Individuellement, comme j'écris, c'est très étrange, intéressant et court (ou trop long). Un ou deux morceaux peuvent rendre addictif et, dans ce cas, s'écoutent au casque, au silence, sans avoir peur de se rendre abruti pour la fin de journée.
Hadi : Musique lunaire et inquiétante.
Sahi : Le morceau le plus court, sur le thème du flux anonyme.
Nani 1 : Tout en delicatesse et en transparence
Veru : Des climats qui se parasitent mutuellement, diffus, une minuscule rythmique, c'est tout. Rapel de Hadi par moment.
Nani 2 : Ici les textures sont plus uniformes, avec des sons de capsules spatiales rudimentaires, de vieux filmes scifi.
Ranu : Un peu plus de rythmique assez savante, plus «agréable», «insignifiant» et... Longuet.
Nani 3 : Un poil plus religieux, un son met mal à l'aise, l'entre-deux évidemment...
Calu : Plus intense, froid et brûlant à la fois ; des cris ou une bête, dehors la station lunaire ? Troisième morceau long à la suite...

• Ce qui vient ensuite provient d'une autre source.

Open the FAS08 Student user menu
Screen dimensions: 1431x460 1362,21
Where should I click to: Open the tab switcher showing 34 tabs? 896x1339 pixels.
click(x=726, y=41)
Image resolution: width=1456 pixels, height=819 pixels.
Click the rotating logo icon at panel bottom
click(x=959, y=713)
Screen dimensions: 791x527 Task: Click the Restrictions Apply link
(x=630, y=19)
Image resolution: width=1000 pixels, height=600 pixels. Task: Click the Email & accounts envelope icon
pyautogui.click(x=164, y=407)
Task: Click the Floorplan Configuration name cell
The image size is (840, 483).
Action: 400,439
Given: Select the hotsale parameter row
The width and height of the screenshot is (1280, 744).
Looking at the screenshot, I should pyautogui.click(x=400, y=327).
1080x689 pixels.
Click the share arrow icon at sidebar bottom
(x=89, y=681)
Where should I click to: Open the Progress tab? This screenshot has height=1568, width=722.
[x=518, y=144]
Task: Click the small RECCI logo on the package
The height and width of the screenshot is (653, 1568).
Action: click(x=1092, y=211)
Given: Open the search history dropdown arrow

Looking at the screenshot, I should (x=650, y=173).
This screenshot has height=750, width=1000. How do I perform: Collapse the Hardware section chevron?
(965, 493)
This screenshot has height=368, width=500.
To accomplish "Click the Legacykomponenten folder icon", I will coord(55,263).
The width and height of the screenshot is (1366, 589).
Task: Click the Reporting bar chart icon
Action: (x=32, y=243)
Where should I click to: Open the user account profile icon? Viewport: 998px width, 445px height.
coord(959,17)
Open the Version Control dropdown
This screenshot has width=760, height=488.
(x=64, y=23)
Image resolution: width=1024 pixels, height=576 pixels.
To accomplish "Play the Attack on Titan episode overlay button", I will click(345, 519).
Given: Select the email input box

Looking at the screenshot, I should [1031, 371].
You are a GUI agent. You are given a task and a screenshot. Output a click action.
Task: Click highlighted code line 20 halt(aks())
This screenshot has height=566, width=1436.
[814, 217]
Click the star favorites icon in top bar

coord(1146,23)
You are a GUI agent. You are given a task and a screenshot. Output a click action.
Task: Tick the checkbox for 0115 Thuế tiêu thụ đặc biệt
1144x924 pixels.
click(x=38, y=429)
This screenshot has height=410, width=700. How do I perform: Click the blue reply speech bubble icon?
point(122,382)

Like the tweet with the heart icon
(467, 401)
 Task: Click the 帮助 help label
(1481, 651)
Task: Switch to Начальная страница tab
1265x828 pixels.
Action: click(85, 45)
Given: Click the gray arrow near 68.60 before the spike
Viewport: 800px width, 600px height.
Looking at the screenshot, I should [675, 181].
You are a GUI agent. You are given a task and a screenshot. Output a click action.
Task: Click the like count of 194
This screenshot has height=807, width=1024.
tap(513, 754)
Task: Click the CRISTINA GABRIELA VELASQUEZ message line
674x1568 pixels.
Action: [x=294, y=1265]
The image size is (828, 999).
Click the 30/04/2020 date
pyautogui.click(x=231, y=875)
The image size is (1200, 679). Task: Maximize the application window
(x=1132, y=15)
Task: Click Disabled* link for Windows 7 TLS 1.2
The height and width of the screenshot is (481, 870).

Atei : Le quatrième... Plus discret.
Cela fait penser à Apollo de Brian Eno, à la limite. Teäl est à suivre, pour l'approche, pour ceux qui crée, pour les fous furieux qui sont dans l'expérimentation jusque là... Mais c'est difficile, le tout est tout de même linéaire, plat et ennuyeux, à la longue, pour la très grande partie des gens.